Do this in meetings and your team’s mood will improve:

  • Have everyone stand up at their desks as you start and end the meeting and take 3 deep breaths.
  • Start with good news personal or professional from each of you. Even if the news is a three-year old has been potty trained or an email was written error free, celebrate each piece of good news with golf claps or a collective hoorah!
  • Be optimistic with your talk of what’s next, not unrealistically positive, ignoring what’s going on in the world, but what you can actually get accomplished.
  • Encourage sharing of plans to take care of your bodies when you sign off: take a walk, do yoga, drink water, cook a nutritious meal.

You don’t have to know why this works, only that it really does. Two timely resources that take a deep dive into why it works and more thoughts on what you can do with this: Mood Management paper and Self-Mastery paper. 
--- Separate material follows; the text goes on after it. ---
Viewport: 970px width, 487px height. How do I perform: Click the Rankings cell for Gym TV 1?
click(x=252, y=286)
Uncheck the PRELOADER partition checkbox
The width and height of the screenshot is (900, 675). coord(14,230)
Build Self-Accountability Now

Now more than ever you and your people need to be clear about what you are responsible for, own those responsibilities, and regularly communicate success in each role. 
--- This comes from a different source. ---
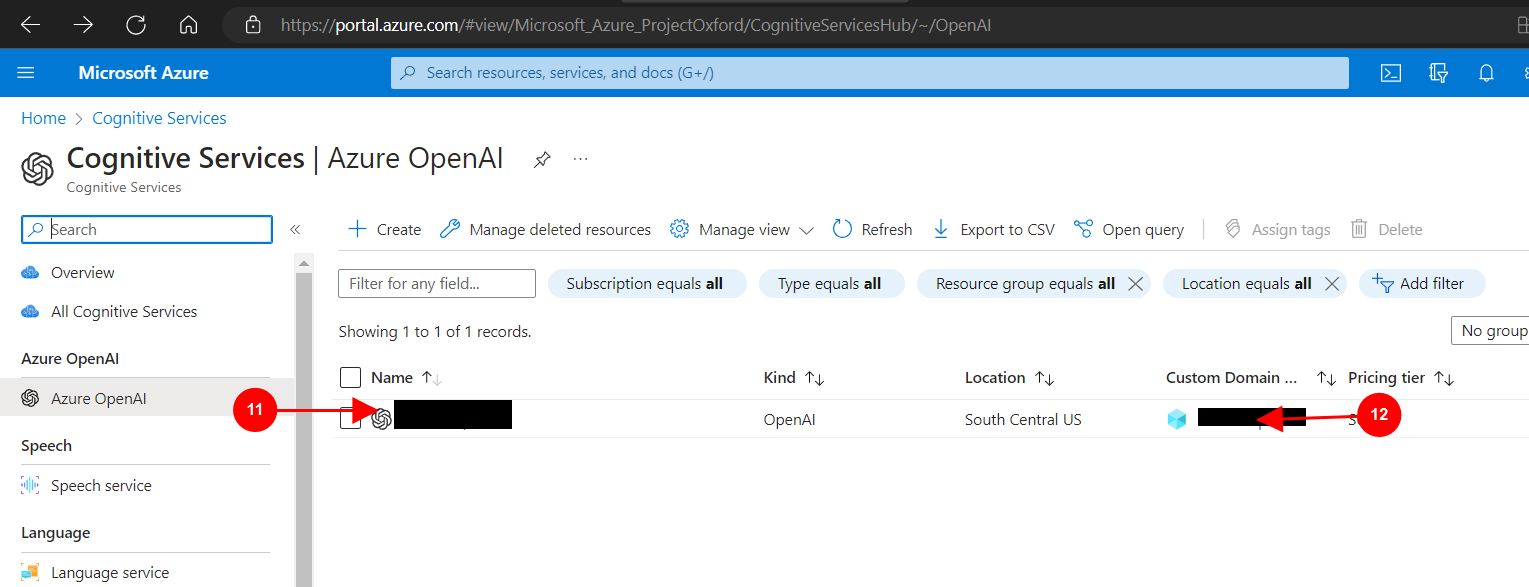1529x587 pixels.
Task: Click the notifications bell icon
Action: pos(1486,73)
First, get clear on what roles are being held currently. Think of a title as a name for a set of roles and a role as a commitment to hold an area of responsibility in the company. Each person likely will hold somewhere between 2-6 roles. 

For instance, a Project Manager might have the following roles in one company: 

  • Project Manager 
  • Estimator 
  • Detailing Support 
  • Project IT Support 

And these roles in another company:

  • Project Manager
  • Customer Liaison
  • Marketing Support
  • Strategic Marketing Resource

In a weekly huddle everyone reports on each of their roles, their metric for role success, and a declaration of success for the week or the issues they could use assistance with.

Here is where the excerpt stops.